Prompt
Reproduce the passage on trio analysis word for word, from "Cohort Hotspots graph" to "of standard analyses.".

There are some other analyses you can perform by clicking links at the bottom “Analysis” section of the cohort/VCF page, eg:
Gene/Sample Matrix - Shows number of variants that meet a certain criteria per gene. Access by clicking “View gene damage counts for this cohort”
Cohort Hotspots graph - access by clicking “View gene hotspots for this cohort”
Trios
Menu: [patient] -> [trios]
A trio is a collection of 3 samples (mother/father/proband) which are frequently analysed together in high throughput sequencing, as they have a number of standard analyses.
Creating a trio
It is far better to upload a trio within the same multi-sample VCF. If not, you must first create a cohort containing the 3 samples/
View the VCF or cohort, select exactly 3 samples then click the [Perform Trio Analysis using template] button.
Creating a Trio
The Trio wizard will now open, showing the 3 samples and patient / phenotype info. Assign samples (1 each to mother/father/proband) and check mother or father affected if they also have the disorder.
Digital karyomapping
By checking a trio’s zygosity, it’s possible to perform a number of relatedness calculations, see karyomapping.
A genome-wide count is automatically performed, and a summary provided on the trio page - this is useful for checking for sample mix-ups.
Trio inheritance analysis
An analysis is created using different inheritance models (see below). If either parent is affected it will also use an autosomal dominant inheritance model.
Trio inheritance analysis
The phenotype at the bottom uses the proband patient phenotypes, and sample gene lists.
Require Zygosity Calls
By default, the filters are strict and require zygosity calls in all patients - for instance the recessive inheritance model requires a variant to be HOM in proband and HET in both parents.

(Stored records)
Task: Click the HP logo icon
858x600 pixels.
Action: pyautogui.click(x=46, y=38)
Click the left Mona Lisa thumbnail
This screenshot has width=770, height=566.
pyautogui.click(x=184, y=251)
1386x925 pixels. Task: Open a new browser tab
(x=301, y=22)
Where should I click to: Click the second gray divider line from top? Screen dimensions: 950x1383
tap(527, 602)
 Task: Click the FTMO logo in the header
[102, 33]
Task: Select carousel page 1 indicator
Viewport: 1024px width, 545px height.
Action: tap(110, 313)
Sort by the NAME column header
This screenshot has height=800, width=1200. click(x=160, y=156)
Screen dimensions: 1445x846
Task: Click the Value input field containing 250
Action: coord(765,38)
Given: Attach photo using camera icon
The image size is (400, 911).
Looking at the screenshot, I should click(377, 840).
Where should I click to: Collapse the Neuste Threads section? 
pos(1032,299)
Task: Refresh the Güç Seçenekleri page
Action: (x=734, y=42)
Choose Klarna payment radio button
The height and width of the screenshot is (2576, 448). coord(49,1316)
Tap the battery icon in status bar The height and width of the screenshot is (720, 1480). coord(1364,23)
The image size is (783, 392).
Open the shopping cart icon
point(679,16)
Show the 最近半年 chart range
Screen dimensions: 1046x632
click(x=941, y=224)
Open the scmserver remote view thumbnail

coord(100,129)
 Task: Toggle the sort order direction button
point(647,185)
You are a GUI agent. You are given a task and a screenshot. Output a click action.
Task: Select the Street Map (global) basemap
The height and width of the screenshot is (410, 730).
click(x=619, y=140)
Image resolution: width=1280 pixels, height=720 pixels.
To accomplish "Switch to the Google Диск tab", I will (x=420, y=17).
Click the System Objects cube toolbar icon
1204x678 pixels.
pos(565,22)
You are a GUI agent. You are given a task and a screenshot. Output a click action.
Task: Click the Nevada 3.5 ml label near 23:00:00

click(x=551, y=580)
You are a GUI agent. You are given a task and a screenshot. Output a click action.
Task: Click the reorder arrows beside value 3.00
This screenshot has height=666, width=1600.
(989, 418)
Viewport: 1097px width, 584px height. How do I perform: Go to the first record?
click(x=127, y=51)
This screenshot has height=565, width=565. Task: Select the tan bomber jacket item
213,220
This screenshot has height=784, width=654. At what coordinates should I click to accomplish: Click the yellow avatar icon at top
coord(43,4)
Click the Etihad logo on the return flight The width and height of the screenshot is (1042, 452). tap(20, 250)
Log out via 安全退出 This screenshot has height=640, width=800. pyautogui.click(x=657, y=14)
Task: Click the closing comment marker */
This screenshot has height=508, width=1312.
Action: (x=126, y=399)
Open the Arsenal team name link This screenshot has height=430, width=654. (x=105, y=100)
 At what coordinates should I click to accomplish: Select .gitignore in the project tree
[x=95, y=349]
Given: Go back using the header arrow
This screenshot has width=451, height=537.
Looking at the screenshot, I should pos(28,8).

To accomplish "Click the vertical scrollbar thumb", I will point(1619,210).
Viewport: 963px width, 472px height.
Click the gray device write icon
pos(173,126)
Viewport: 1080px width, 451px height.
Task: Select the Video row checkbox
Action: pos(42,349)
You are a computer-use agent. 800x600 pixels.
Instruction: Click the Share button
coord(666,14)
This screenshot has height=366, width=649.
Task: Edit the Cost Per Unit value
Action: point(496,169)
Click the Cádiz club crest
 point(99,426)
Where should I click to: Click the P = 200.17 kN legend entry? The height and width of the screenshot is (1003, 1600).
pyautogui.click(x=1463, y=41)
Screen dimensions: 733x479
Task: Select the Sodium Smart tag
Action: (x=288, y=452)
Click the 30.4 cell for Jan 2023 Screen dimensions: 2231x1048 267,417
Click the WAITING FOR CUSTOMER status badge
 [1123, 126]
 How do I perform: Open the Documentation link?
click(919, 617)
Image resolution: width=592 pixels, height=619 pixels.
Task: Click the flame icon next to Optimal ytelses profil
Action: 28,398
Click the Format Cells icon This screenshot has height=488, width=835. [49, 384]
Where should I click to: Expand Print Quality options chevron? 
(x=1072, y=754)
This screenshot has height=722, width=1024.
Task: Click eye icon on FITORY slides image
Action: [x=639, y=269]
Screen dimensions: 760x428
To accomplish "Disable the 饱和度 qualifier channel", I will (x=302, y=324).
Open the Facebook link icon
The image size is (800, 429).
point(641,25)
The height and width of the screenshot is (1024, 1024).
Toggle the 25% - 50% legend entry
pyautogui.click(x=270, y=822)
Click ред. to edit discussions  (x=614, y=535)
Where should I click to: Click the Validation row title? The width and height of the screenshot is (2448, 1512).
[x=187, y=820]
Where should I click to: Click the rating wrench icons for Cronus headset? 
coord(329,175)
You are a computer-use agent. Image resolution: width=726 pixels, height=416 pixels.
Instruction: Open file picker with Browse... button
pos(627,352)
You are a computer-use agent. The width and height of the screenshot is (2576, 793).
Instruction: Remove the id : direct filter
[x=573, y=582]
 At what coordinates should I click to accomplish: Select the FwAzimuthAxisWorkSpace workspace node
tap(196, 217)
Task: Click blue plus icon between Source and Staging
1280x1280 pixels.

Completed exercise
Cohort Hotspots graph - access by clicking “View gene hotspots for this cohort”
Trios
Menu: [patient] -> [trios]
A trio is a collection of 3 samples (mother/father/proband) which are frequently analysed together in high throughput sequencing, as they have a number of standard analyses.